YES! Then again, Maggie, you and I come from the same - uh - "era." LOL  

Phyll...I've been in various parts of the country and remember seeing the names of a lot of soaps...can't believe I remembered those names. Maybe there's hope for the President of the Jr/Sr Moment Club after all?!  

Yeah, Pidgey, we're just "sudsing" away!

"The Days of Water and Seeds" (Days of Wine & Roses)


----------



## mr squeaks (Apr 14, 2005)

JoyfulSongTree said:


> Do keep it going...there're still some night time events remaining...
> 
> Like "Plops Landing"


Now, THERE'S a winner!  

One of my favorite shows - in the past. 

And, speaking of the past...just a side note here: I borrowed a friend's collection of CDs that have old radio shows on them: The Shadow, Lone Ranger, Inner Sanctum, Bob Hope, War of the Worlds, The Great Gildersleeve, Dragnet, and more. Talk about bringing back MEMORIES!
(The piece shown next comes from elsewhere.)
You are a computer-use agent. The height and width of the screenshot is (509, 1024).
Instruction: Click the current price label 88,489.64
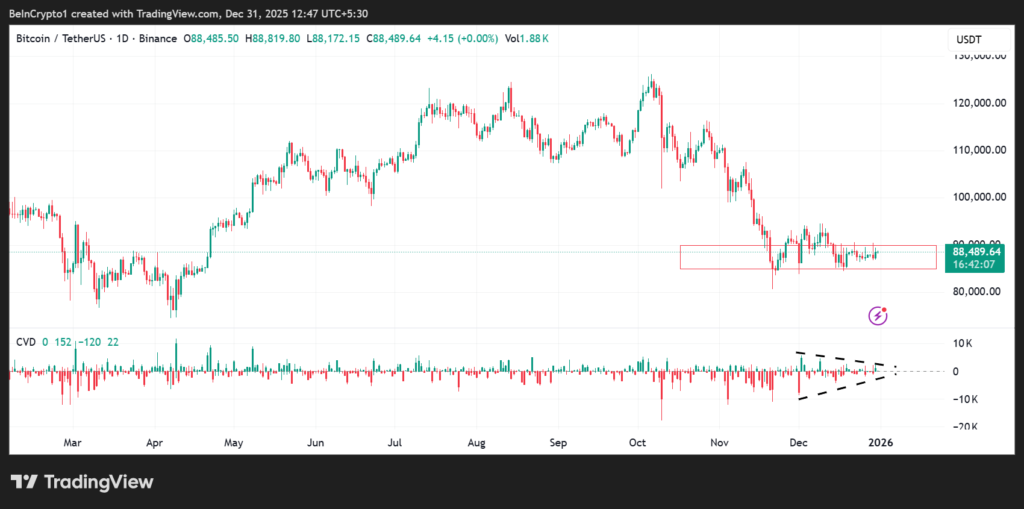(x=978, y=252)
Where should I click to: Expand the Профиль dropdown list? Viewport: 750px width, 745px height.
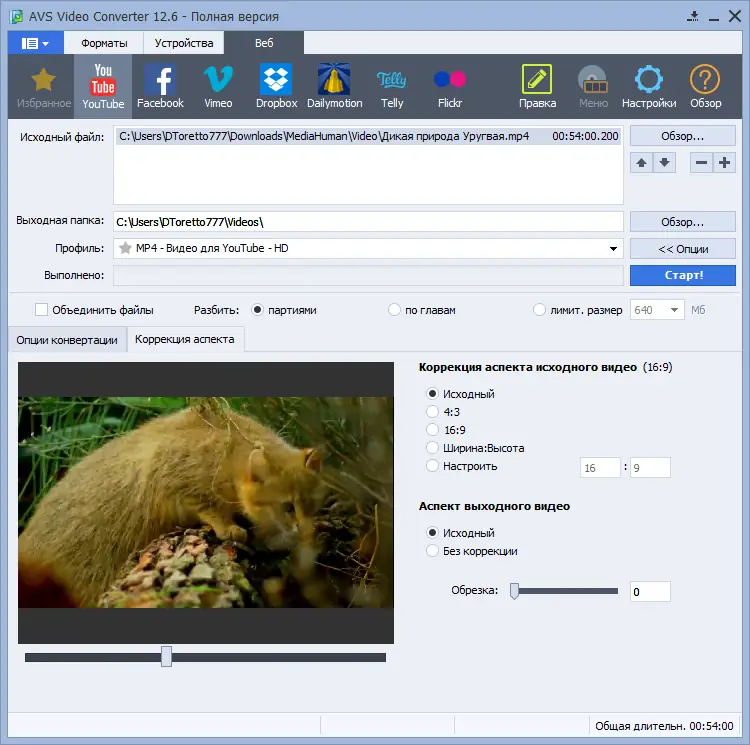(x=612, y=249)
Cindy - can you do a "pigeon" title for the soap I can't remember? Maybe it would jog my memory...driving me crazy! OR, you could put me out of my misery and PM me!


----------



## george simon (Feb 28, 2006)

I remember two old time soaps (60-65 years ago) on radio, "FIBBER MAC GEE AND MOLLEY" and "STELLER DAILES" I may have screw up the spelling I can't come up with pigeon title for these two can anyone?.................But I have one for the soap DALLAS
LOFT (DALLAS)
 GEORGE


----------



## Whitefeather (Sep 2, 2002)

mr squeaks said:


> *speaking of the past...just a side note here: I borrowed a friends collection of CDs that have old radio shows on them: The Shadow, Lone Ranger, Inner Sanctum, Bob Hope, War of the Worlds, The Great Gildersleeve, Dragnet, and more*. Talk about bringing back MEMORIES!
> 
> *Cindy - can you do a "pigeon" title for the soap I can't remember? Maybe it would jog my memory...driving me crazy! OR, you could put me out of my misery and PM me!*


I don't recall if this program was on the radio, but it was a TV series many years ago. Sky King. Anyone remember his 'side kick' so to speak? 
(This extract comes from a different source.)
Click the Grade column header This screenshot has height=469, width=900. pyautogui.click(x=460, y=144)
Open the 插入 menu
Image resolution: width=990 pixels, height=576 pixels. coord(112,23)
I'll give you a little more time to think about it.  
This might help 'jog' your memory. There were actually *two* Rachels.

Cindy


----------



## george simon (Feb 28, 2006)

How about.......OUR MR SQUEAKS (OUR MISS BROOKS) GEORGE


----------



## mr squeaks (Apr 14, 2005)

george simon said:


> I remember two old time soaps (60-65 years ago) on radio, "FIBBER MAC GEE AND MOLLEY" and "STELLER DAILES" I may have screw up the spelling I can't come up with pigeon title for these two can anyone?.................But I have one for the soap DALLAS
> LOFT (DALLAS)
> GEORGE


Cock & Hen (Fibber McGee & Molly)

Can't think of anything for Stella Dallas...don't know any head loft or famous hens...


----------



## mr squeaks (Apr 14, 2005)

MORE movies:

True Grit (same title)

Bathin' in the Rain (Singing In The Rain)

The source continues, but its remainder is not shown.